- Theatrical release poster
- Directed by: Bharati-Vasu
- Written by: Ganesh Patro (dialogues)
- Screenplay by: Bharati-Vasu
- Story by: Bharati-Vasu
- Produced by: P. Vimal Kumar R. Vijaya Lakshmi
- Starring: Nandamuri Balakrishna Vijji
- Cinematography: M. C. Shekar
- Edited by: B. Lenin V. T. Vijayan
- Music by: Ilaiyaraaja
- Production company: Gaja Lakshmi Combines
- Release date: 1 June 1984;
- Running time: 138 minutes
- Country: India
- Language: Telugu

= Sahasame Jeevitham =

1984 Indian film by Bharati-Vasu

Sahasame Jeevitham is a 1984 Indian Telugu-language romance film directed by Bharati-Vasu. It stars Nandamuri Balakrishna and Vijji, with music composed by Ilaiyaraaja. The film is the debut of Balakrishna as a solo lead role without his father N. T. Rama Rao. Vasu, one of the directors later reused this plot for Tamil film Thottal Poo Malarum (2007).

== Plot ==
The film begins with a dynamic youth, Ravi, returning to his hometown. During the train journey, he is ecstatic and narrates his past to passengers. Ravi led a splendid lifestyle in college and is fascinated by everyone because of his fabulous singing. He is the son of a middle-class lecturer, Satyam, who takes a bus and many boards to hear his song daily. Chaaya, his fellow collegian daughter of a tycoon, Gupta, gets wise of Ravi's knack. So, she climbs the bus in a burka as Gupta shows hostility to pennilessness. Anyhow, Ravi detects and finds her whereabouts with his wit and two crushes brainily by a code language. After a few comic scenes, Gupta is conscious of the ongoing impedes and threatens Satyam by contracting a status barrier between turtle doves. Plus, he transits Chaaya to Madras. Besides, Satyam forewarns Ravi to back off his love, which he doesn't bear in mind.

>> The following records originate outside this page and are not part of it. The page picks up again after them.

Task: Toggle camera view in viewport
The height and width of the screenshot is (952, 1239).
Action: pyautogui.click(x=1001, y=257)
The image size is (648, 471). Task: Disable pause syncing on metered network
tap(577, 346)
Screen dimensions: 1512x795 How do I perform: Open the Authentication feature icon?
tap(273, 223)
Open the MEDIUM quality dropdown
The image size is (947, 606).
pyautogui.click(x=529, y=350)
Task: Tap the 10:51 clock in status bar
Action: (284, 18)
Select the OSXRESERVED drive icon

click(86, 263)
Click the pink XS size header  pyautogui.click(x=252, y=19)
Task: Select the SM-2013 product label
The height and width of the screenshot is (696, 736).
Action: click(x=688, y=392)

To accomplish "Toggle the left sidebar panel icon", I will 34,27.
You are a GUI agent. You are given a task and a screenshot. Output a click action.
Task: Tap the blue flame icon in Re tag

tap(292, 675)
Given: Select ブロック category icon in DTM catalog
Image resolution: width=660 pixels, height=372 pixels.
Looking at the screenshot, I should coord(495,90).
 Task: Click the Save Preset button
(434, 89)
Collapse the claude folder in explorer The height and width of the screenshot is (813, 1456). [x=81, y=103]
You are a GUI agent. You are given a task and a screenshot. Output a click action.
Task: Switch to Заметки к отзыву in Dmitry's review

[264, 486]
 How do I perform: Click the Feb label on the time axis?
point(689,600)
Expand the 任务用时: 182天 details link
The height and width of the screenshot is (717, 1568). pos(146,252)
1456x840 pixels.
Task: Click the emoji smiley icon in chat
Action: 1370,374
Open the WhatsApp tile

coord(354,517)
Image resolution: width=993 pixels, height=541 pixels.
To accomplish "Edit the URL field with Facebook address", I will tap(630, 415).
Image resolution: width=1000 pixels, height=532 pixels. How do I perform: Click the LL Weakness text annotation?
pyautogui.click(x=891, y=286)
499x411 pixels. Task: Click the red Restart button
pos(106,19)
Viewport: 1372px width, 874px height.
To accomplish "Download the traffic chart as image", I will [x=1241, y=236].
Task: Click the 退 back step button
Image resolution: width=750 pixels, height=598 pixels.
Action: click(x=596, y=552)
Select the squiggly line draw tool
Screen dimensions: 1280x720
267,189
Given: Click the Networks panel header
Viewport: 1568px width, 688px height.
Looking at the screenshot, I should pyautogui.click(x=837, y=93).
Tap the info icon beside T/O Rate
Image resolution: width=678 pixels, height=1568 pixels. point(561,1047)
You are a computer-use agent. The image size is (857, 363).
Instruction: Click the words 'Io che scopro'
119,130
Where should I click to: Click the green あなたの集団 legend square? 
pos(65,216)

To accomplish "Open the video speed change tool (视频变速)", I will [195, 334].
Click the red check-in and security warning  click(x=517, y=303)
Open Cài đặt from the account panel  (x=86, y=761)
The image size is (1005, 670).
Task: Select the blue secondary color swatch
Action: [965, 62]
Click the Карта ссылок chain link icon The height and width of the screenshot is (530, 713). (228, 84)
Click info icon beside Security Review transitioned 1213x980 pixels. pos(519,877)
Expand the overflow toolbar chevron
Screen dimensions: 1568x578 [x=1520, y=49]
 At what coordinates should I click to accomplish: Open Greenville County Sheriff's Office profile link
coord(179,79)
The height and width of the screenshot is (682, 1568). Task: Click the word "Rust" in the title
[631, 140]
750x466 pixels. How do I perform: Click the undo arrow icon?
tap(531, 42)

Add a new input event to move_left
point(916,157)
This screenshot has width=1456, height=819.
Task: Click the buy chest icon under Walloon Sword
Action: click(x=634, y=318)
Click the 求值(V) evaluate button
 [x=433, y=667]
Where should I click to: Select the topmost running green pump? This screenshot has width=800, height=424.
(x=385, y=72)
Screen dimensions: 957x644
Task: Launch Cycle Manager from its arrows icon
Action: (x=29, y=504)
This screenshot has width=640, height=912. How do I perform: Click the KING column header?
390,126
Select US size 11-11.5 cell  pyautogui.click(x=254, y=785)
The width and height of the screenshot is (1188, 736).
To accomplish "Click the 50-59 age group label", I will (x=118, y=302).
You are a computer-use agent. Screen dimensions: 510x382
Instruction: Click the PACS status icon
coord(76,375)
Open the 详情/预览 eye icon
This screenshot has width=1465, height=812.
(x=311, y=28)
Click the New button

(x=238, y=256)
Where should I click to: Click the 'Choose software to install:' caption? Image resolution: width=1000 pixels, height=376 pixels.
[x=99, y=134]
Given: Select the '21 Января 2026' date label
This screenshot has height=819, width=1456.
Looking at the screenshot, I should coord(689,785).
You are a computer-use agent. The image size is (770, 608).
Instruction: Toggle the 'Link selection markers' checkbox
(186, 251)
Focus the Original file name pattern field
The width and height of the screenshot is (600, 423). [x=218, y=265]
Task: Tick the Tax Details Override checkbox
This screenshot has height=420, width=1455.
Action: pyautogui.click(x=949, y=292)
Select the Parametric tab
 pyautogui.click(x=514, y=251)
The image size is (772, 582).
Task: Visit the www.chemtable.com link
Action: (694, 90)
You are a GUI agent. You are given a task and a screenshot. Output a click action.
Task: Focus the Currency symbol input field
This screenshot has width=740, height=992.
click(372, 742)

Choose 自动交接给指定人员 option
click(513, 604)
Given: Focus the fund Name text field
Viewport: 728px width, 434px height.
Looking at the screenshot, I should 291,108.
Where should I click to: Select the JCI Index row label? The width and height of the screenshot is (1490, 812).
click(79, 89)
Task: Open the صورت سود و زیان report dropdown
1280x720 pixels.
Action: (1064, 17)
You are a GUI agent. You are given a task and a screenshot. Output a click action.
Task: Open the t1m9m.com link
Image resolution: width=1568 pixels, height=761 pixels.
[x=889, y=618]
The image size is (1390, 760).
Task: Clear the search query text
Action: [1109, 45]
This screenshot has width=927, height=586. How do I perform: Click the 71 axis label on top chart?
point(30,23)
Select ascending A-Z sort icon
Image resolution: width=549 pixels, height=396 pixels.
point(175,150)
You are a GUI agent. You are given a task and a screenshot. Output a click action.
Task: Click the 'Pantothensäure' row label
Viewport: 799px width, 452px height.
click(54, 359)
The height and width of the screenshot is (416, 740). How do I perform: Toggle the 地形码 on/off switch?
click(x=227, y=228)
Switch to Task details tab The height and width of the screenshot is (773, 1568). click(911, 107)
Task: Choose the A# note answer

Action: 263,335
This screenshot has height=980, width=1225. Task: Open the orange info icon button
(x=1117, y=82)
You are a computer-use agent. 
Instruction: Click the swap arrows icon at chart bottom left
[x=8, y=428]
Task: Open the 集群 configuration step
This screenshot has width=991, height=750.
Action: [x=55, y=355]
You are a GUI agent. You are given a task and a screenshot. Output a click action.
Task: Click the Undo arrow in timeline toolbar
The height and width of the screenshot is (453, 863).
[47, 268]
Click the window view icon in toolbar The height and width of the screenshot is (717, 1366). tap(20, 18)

Moreover, he proceeds to Madras via his patrons, and two flies persist in their love. Thus, Gupta infuriates and apprehends Ravi with his influence. Satyam acquits him when a heated row passes that ends with Ravi quitting the house, and his friends are the only ones who care about him. Presently, Gupta seizes and fixes to send Chaaya foreign. Being aware of this, Ravi conducts an agitation for love with students as a pillar, which ensues chaos. At long last, Gupta steps forward, bowing before the holy love. He also stipulates that he will knit them when Ravi can attain something. As of today, Ravi is returning after triumphing as a scholar. At last, Chaaya & his friends warmly welcome him at the station. Finally, the movie ends on a happy note with the marriage of Ravi & Chaaya.

== Cast ==
- Nandamuri Balakrishna as Ravi
- Viji as Chaaya
- Jaggayya as Gupta
- Prabhakar Reddy as Satyam
- Nagesh as Bus Conductor Babu Rao
- Thyagaraju as Gupta's brother-in-law
- C. H. Krishna Murthy as Driver Rayudu
- Hema Sundar as Manager
- Dileep as Dillep
- Rama Prabha as Babu Rao's wife
- M. Varalakshmi
- Jayavani

== Soundtrack ==
Music composed by Ilaiyaraaja. Lyrics were written by Veturi.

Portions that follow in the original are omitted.